Revenue shortfall creates budget worries for aquifer district
Thursday, July 31, 2014 by
Alex Dropkin
Revenue is down for the Barton Springs Edwards Aquifer Conservation District and its board members are starting to worry.
The members expressed concerns at Thursday night’s meeting as they approved the fiscal year 2015 budget, citing a revenue loss of $26,000 from last year and nearly $40,000 in the last two. Though the budgetary gap is made up with funds from the district’s cash reserves, board members are concerned about the sustainability of borrowing from that pool. The district may soon be looking at both raising its rates and adding additional permitting fees.
“To go in and continue to take out is just concerning,” said board member Mary Stone. “If it was my budget at home I’d be really concerned.”
“It won’t sustain itself,” added Board President Bob Larsen.
The aquifer district has $1.36 million in a reserve account – money allocated for previous years’ budgets that went unspent. The stockpile has more than enough to cover the recent financial shortcomings, but expensive projects in the future could drain it quickly.
In the 2015 budget, transfers from the reserve account are meant to cover a new $160,000 “multiport” monitoring well. The well would be the district’s third, and data from the previous two has contributed significantly to its management of the Trinity Aquifer.
But the district won’t need a new well every year.
“If they did that on a regular basis, and we depleted those reserves and we operated on transfers year-to-year without replacing that money, it would ultimately become a problem,” General Manager John Dupnik said. “Even if we spend this money, we should be about where we have been, on average.”
Revenue constraints have forced Dupnik and his staff to trim from all corners, he said. But the operating budget for 2015 is somewhere between $1.5 million and $1.7 million (depending on how much is taken from the reserves), about equal to the expected revenue.
“Programmatically, since our revenues are starting to come down, that’s where we really had to shave and cut and adjust and really look to those more consistent operational expenditures to figure out if we can, on a long-term basis, maintain our programs with a little bit less money,” Dupnik said.

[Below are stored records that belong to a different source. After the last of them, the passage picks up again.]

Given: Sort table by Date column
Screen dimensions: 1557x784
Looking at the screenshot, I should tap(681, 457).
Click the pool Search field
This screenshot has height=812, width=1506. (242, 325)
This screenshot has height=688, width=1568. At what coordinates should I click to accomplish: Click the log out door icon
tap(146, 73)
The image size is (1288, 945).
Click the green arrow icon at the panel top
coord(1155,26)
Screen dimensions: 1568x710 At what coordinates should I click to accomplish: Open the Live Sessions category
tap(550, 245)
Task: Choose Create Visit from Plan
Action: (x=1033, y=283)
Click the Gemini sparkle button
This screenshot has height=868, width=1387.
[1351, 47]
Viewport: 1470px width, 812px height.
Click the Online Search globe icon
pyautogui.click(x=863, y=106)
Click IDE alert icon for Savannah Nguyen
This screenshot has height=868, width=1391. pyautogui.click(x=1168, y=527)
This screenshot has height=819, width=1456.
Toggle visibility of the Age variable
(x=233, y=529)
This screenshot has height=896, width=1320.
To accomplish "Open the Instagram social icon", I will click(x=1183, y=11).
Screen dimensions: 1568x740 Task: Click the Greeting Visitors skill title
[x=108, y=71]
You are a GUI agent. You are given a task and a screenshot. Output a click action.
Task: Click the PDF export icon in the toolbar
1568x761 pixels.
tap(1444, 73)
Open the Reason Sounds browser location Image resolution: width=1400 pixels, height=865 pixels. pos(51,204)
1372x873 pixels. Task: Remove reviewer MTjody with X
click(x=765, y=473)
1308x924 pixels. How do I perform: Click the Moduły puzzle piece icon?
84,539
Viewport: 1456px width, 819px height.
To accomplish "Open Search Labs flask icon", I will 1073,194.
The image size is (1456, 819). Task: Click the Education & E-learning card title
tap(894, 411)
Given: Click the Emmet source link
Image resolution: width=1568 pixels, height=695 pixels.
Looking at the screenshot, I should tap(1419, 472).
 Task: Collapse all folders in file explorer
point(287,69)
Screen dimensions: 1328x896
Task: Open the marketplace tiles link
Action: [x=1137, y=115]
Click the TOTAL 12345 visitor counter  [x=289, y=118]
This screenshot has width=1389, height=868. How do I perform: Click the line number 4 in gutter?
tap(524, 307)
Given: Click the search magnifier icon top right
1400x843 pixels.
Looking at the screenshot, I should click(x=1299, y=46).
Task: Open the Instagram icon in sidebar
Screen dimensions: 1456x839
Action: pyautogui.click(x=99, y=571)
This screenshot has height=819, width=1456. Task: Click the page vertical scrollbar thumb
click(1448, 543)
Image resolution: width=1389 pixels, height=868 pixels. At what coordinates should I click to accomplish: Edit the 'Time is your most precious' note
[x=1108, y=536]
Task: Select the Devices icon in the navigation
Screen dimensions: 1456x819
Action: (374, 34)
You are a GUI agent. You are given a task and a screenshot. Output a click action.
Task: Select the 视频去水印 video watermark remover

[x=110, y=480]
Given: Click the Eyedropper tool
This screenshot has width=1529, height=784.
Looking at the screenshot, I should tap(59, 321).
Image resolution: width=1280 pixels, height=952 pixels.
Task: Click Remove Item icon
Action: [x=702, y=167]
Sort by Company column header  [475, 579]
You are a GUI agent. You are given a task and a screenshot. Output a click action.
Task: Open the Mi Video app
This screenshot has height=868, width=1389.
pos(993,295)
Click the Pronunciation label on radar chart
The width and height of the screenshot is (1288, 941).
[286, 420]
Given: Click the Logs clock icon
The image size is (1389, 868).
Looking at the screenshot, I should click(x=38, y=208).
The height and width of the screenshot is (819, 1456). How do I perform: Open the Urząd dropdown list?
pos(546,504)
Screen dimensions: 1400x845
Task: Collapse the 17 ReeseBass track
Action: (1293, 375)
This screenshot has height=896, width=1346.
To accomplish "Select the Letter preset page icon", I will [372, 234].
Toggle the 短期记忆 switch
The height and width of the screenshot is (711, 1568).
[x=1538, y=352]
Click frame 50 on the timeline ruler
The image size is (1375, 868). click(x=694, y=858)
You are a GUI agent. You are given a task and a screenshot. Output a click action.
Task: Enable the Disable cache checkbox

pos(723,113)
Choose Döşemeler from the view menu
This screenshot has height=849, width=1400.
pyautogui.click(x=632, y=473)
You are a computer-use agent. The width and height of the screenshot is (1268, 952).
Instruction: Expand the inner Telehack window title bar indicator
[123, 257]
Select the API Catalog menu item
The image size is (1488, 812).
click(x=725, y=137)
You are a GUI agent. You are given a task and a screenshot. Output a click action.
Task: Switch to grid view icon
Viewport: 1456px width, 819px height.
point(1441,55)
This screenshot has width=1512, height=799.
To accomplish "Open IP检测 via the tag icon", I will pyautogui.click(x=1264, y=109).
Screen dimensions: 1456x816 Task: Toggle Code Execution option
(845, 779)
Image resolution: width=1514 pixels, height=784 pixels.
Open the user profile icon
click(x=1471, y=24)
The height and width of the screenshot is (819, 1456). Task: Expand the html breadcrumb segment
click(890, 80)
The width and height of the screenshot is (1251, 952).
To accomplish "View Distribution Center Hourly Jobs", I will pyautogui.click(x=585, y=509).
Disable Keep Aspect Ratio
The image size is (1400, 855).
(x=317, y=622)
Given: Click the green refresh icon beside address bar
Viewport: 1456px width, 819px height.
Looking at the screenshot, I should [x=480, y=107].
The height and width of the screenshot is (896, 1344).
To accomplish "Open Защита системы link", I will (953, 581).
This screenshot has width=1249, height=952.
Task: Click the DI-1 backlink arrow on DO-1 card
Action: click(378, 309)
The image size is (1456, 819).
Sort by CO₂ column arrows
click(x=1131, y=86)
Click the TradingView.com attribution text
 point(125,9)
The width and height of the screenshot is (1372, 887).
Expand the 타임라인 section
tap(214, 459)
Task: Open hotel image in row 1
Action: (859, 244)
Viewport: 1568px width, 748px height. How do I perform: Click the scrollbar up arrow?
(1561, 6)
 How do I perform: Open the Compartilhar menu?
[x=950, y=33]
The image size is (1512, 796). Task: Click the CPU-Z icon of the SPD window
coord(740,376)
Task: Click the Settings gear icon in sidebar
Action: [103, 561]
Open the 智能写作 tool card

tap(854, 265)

Fixing the district’s revenue problems could end up as part of a conversation at the State Capitol. Texas pumping fees are capped by the state water code, currently at 17 cents per thousand gallons, so Dupnik says that approaching the Texas Legislature in the 2015 session is a possibility.
“(The fee cap) is extraordinarily cheap, and it’s been like that for about 20 years now, so it’s getting to the point that just the cost of doing business is going to dictate whether we need to do that or not,” he said. “I don’t believe we’re there yet though.”
However, he conceded that with the ongoing drought, the political climate in the legislature might be just right for the conversation. An alternative, or even a concurrent measure, raised at the meeting was adding additional fees within permit applications.
According to Dupnik, for his organization, revenue and conservation are two sides of the same coin: the less water pumped out of the Barton Springs segment of the Edwards Aquifer – a goal of the district as a part of its conservation efforts – the less money it will bring in.
“If you really are effective in compelling conservation, it’s going to affect your revenues. It’s a reality, but our goals are to reduce pumping,” Dupnik said.